I see now that your time is coming round to come to this place to learn your native language. There was a great Feis in this island two weeks ago, and there was a very large attendance from the South island, and not very many from the North.

Two cousins of my own have been in this house for three weeks or beyond it, but now they are gone, and there is a place for you if you wish to come, and you can write before you and we'll try and manage you as well as we can.

I am at home now for about two months, for the mill was burnt where I was at work. After that I was in Dublin, but I did not get my health in that city.--Mise le mor mheas ort a chara.

Soon after I received this letter I wrote to Michael to say that I was going back to them. This time I chose a day when the steamer went direct to the middle island, and as we came up between the two lines of curaghs that were waiting outside the slip, I saw Michael, dressed once more in his island clothes, rowing in one of them.

He made no sign of recognition, but as soon as they could get alongside he clambered on board and came straight up on the bridge to where I was.

'Bhfuil tu go maith?' ('Are you well?') he said. 'Where is your bag?'

His curagh had got a bad place near the bow of the steamer, so I was slung down from a considerable height on top of some sacks of flour and my own bag, while the curagh swayed and battered itself against the side.
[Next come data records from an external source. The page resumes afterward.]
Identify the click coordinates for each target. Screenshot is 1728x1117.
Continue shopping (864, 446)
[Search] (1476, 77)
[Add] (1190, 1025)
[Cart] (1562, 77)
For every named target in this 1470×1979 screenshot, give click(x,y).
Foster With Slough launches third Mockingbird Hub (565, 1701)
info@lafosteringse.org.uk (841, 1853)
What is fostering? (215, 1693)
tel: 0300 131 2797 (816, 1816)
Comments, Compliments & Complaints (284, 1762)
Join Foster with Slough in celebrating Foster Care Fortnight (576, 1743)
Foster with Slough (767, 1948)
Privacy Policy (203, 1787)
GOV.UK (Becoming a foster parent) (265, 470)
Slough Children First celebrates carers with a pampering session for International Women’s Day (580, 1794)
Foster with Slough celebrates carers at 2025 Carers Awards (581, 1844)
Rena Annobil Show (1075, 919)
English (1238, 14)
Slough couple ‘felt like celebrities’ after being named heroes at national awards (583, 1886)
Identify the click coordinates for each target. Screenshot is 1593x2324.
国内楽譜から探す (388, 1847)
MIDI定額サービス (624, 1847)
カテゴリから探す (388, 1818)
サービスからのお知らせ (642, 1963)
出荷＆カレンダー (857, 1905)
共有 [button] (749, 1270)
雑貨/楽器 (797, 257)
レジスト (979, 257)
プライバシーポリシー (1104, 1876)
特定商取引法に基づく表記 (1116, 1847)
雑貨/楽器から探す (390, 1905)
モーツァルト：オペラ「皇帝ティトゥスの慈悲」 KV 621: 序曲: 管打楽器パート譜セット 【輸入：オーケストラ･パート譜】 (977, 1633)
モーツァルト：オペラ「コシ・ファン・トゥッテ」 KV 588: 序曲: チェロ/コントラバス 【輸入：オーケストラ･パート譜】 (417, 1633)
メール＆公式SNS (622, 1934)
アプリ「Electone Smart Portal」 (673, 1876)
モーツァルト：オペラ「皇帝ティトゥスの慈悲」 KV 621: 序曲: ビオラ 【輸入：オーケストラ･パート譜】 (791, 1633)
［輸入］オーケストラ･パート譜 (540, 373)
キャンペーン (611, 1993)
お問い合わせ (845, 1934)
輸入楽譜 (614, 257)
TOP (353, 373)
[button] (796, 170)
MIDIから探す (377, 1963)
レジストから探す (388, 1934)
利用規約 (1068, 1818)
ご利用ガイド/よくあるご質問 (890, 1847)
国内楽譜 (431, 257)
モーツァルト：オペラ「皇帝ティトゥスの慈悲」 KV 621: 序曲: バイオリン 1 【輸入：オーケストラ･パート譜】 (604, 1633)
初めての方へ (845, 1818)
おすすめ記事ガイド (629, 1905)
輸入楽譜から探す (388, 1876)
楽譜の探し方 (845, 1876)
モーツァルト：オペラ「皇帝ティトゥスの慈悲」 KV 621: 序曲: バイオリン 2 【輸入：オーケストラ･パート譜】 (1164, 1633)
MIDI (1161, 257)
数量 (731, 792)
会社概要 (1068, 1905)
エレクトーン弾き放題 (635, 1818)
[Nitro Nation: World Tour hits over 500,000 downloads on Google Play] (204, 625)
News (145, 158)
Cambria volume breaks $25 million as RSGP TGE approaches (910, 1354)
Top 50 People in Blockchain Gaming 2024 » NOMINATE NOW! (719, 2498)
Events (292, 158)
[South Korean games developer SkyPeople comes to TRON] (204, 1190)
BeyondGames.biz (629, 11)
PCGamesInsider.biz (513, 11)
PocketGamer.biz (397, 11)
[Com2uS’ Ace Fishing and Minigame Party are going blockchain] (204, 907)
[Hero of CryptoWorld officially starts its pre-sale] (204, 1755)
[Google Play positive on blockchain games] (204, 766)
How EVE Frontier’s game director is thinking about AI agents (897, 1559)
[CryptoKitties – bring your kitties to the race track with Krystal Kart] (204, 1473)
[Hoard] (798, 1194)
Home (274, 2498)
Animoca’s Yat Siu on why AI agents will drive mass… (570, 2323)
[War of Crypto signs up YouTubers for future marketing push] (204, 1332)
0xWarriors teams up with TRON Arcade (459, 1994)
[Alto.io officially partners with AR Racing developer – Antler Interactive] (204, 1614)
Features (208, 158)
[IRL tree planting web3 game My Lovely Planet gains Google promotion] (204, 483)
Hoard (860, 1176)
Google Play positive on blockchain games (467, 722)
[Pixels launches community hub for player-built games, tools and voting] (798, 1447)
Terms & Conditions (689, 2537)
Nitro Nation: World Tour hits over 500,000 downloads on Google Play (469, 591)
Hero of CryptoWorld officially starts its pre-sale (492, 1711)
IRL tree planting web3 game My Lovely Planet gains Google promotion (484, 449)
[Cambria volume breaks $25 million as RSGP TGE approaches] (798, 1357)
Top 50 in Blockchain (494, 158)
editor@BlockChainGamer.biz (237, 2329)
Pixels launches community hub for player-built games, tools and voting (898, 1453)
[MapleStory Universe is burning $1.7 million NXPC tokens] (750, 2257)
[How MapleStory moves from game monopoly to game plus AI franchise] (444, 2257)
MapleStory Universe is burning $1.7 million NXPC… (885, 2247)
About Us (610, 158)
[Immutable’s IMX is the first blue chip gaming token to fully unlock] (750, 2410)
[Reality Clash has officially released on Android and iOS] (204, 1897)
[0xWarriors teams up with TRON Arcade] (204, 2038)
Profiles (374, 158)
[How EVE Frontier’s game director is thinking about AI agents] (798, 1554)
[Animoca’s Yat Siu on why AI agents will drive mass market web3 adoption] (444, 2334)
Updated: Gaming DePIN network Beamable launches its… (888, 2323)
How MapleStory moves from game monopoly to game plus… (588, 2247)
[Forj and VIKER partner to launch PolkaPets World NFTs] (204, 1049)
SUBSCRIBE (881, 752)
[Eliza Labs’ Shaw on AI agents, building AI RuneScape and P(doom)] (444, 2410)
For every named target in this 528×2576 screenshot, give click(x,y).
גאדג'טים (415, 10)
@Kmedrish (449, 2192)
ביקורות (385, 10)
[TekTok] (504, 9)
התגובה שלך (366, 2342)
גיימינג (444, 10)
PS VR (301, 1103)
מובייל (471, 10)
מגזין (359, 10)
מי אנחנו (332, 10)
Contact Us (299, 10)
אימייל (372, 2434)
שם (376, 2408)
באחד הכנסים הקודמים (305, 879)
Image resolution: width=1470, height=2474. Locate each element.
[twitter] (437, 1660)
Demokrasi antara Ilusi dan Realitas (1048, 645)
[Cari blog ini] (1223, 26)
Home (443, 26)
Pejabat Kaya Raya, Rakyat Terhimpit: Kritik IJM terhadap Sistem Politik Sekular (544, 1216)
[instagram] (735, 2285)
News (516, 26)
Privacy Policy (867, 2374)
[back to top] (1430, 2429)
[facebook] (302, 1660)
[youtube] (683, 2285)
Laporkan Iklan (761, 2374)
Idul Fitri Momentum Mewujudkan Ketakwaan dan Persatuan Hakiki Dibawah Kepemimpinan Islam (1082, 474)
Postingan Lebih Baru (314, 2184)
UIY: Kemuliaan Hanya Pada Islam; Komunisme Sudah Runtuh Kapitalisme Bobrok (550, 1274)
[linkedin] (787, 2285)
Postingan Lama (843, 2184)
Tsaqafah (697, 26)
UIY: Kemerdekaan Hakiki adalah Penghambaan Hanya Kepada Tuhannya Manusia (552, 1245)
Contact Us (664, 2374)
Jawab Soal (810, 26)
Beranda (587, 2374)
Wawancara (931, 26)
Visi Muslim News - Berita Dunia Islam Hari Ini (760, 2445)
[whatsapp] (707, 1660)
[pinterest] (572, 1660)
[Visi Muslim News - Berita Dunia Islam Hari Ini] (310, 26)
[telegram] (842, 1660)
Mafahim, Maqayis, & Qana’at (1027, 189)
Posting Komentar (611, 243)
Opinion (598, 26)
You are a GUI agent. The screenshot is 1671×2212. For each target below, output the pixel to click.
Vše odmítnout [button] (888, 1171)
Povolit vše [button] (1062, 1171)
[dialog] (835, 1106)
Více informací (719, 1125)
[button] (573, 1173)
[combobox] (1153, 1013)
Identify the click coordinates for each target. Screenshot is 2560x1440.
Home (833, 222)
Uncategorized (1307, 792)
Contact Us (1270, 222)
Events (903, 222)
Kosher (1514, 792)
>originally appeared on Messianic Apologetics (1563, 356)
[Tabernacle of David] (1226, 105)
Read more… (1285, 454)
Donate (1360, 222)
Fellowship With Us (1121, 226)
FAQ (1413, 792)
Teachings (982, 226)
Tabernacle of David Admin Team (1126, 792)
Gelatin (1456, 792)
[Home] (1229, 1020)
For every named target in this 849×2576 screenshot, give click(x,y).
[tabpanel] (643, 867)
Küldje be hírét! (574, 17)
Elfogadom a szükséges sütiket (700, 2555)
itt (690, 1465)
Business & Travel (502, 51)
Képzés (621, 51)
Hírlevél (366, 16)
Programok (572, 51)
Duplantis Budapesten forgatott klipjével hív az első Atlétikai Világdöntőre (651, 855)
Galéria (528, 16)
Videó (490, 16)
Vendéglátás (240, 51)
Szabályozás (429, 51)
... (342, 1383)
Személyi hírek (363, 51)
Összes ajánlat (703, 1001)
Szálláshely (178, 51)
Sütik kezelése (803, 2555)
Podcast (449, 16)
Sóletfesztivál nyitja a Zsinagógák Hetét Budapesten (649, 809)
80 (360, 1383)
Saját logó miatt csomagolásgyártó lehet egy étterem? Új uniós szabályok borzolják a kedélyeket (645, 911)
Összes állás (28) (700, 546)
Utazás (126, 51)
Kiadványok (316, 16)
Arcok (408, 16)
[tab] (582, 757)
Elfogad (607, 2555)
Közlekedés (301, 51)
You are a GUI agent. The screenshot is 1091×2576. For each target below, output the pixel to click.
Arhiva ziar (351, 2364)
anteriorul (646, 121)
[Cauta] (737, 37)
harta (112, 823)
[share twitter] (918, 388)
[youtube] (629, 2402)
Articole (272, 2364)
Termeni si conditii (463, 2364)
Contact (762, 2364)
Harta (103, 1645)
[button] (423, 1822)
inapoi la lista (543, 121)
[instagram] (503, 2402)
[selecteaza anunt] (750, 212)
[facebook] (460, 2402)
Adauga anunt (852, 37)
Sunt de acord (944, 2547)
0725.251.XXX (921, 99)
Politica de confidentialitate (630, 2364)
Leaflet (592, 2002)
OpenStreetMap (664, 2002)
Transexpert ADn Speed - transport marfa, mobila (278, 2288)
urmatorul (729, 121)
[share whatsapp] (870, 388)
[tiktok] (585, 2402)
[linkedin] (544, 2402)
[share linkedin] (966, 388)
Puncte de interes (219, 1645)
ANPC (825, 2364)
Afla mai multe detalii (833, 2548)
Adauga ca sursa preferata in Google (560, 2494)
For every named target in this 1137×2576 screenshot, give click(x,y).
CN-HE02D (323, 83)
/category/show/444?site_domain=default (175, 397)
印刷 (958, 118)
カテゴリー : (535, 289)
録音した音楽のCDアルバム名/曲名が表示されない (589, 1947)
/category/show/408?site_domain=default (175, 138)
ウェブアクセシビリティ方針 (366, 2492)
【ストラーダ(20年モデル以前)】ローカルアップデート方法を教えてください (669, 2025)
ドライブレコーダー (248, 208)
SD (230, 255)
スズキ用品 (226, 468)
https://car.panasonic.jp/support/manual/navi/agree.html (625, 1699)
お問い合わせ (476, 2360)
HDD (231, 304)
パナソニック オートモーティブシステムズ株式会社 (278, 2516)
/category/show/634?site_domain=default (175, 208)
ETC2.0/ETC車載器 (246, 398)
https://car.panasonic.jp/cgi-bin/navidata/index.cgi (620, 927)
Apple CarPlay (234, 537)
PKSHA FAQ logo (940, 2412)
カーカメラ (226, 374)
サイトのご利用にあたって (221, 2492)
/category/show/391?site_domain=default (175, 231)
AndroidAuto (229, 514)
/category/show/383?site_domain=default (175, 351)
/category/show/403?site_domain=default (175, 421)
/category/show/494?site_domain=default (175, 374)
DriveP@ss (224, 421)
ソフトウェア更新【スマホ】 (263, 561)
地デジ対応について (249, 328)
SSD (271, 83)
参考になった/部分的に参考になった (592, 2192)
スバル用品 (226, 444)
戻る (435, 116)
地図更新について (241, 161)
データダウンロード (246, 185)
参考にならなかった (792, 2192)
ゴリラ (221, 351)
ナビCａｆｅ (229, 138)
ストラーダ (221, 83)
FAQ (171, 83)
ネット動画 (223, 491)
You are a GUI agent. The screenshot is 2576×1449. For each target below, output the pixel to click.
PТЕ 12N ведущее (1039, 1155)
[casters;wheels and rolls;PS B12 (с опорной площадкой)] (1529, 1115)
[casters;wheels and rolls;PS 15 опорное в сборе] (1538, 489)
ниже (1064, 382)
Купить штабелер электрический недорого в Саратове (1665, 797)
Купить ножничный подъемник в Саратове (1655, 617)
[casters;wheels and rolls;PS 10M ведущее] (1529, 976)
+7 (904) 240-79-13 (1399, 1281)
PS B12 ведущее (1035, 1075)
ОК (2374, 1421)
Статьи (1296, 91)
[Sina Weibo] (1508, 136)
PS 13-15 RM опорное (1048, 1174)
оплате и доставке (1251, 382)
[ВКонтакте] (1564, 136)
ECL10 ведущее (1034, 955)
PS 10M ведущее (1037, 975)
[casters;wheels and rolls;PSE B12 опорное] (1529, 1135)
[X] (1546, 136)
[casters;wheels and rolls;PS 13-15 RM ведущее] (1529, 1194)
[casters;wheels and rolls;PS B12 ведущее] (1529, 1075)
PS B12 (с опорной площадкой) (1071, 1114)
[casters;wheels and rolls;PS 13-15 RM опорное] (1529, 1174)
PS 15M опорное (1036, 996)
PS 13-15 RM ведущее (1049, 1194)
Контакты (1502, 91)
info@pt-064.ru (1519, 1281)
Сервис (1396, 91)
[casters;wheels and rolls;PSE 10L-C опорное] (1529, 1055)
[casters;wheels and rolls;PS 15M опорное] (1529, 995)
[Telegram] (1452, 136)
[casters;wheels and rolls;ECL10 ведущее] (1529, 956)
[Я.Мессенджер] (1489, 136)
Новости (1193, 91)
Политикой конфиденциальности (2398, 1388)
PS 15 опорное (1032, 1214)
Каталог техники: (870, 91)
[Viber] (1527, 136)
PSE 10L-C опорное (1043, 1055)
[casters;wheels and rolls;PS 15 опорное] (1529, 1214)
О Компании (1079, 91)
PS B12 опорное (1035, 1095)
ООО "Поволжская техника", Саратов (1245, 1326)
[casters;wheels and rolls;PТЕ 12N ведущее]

When we were clear I asked Michael if he had got my letter.

'Ah no,' he said, 'not a sight of it, but maybe it will come next week.'

Part of the slip had been washed away during the winter, so we had to land to the left of it, among the rocks, taking our turn with the other curaghs that were coming in.

As soon as I was on sh.o.r.e the men crowded round me to bid me welcome, asking me as they shook hands if I had travelled far in the winter, and seen many wonders, ending, as usual, with the inquiry if there was much war at present in the world.